Pollo con gambas (mar y montaña)

No hay mejor combinación en mi tierra que el mar y la montaña. Combinar y mezclar los productos de la huerta con los del mar es toda una exquisitez para el paladar. Nada de cocinarlos por separado. Todo junto dentro de una misma cazuela acabado de ligar con una buena picada (en casa no puedo hacerlo por tema alergia) hacen de esta delicia una característica muy definidora de lo que es la cocina catalana. Un rico plato que antaño se preparaba en días de fiesta cuando lo más caro era el pollo pero que hoy en día podemos cocinar simplemente cuando nos apetezca. A ver qué os parece mi versión de esta rica combinación que antaño se cocinaba con langosta. ¿Te quedas conmigo y lo preparamos?
Ingredientes
  • 1 pollo cortado en octavos (o cualquier trozo de pollo que quieras usar) 
  • 8 o 10 gambas 
  • 300 ml. de caldo de pollo 
  • 1 vasito de vino blanco 
  • 1/2 vasito de vino tinto 
  • 1 diente de ajo picadito 
  • 1 cebolla dulce pequeña bien picadita o rallada 
  • aceite de oliva 
  • sal 
  • pimienta negra
Elaboración
1.- Lo primero que vamos a hacer va a ser descabezar unas 6 gambas de las 10 que tenemos preparadas. Reservamos las colas y salpimentamos el pollo.
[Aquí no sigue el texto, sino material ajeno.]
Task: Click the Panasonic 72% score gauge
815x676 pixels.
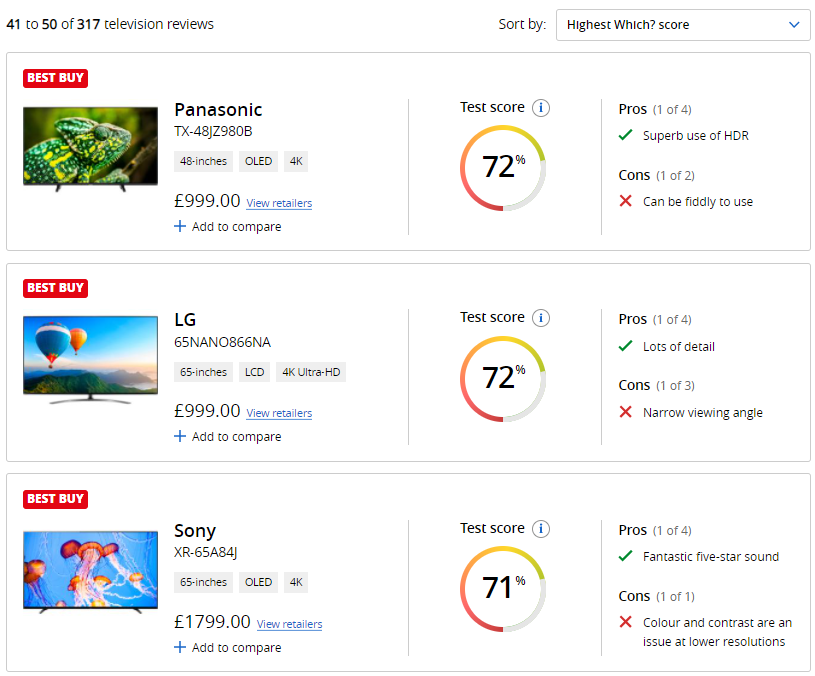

2.- En una cazuela en la que tendremos un poco de aceite calentándose, freímos las cabezas de las gambas. Aplastamos las cabezas de las gambas para sacarles todo el jugo y retiramos todos los posibles restos de cáscara.

3.- Doramos en este mismo aceite los trozos de pollo. Si os ha quedado un poco seco, podéis añadir un chorro de aceite pero no mucho que el pollo soltará un montonazo. Retiramos y reservamos.

4.- Turno para la cebolla y el ajo, sofreímos hasta que empiece a transparentar.

5.- Mezclamos el vino blanco con el tinto y directo a la cazuela. Dejamos a fuego fuerte para que se evapore todo el alcohol y nos quede una rica salsita de cebolla.

6.- Dejamos en espera un momento, bajando al mínimo la intensidad del fuego.

7.- Con los restos de las cabezas de las gambas vamos a enriquecer el caldo de pollo preparado. Para ello solo tenemos que añadirle las cabezas y triturarlo todo junto.

8.- Lo pasamos a otro recipiente a través de un colador de malla fina a fin de evitar así, los posibles restos de cáscaras.

9.- Nos volvemos a la cazuela. Subimos la intensidad del fuego, dejamos que empiece a chisporrotear de nuevo y agregamos los trozos de pollo reservados juntos con los jugos soltados.

10.- Damos un buen meneíto para que queden bien impregnados de salsa y vertemos el caldo de gamba preparado. Unas vueltecitas, dejamos que rompa a hervir y tapamos.

11.- Dejamos que se cocine a fuego lento y hasta que el tenedor no ofrezca resistencia a la carne (unos 40 minutos en mi caso)

12.- Como mi pollo es grandote voy a añadirle un poco más de caldo para evitar que se reseque y porqué hay que mojar pan en la salsita.

13.- Colocamos las gambas (y las colas) en la cazuela, tapamos de nuevo y en 5 minutos ya podremos zampárnoslo.

14.- Para chuparse los dedos. No tiene desperdicio. Un delicioso plato de ¡mar i muntanya!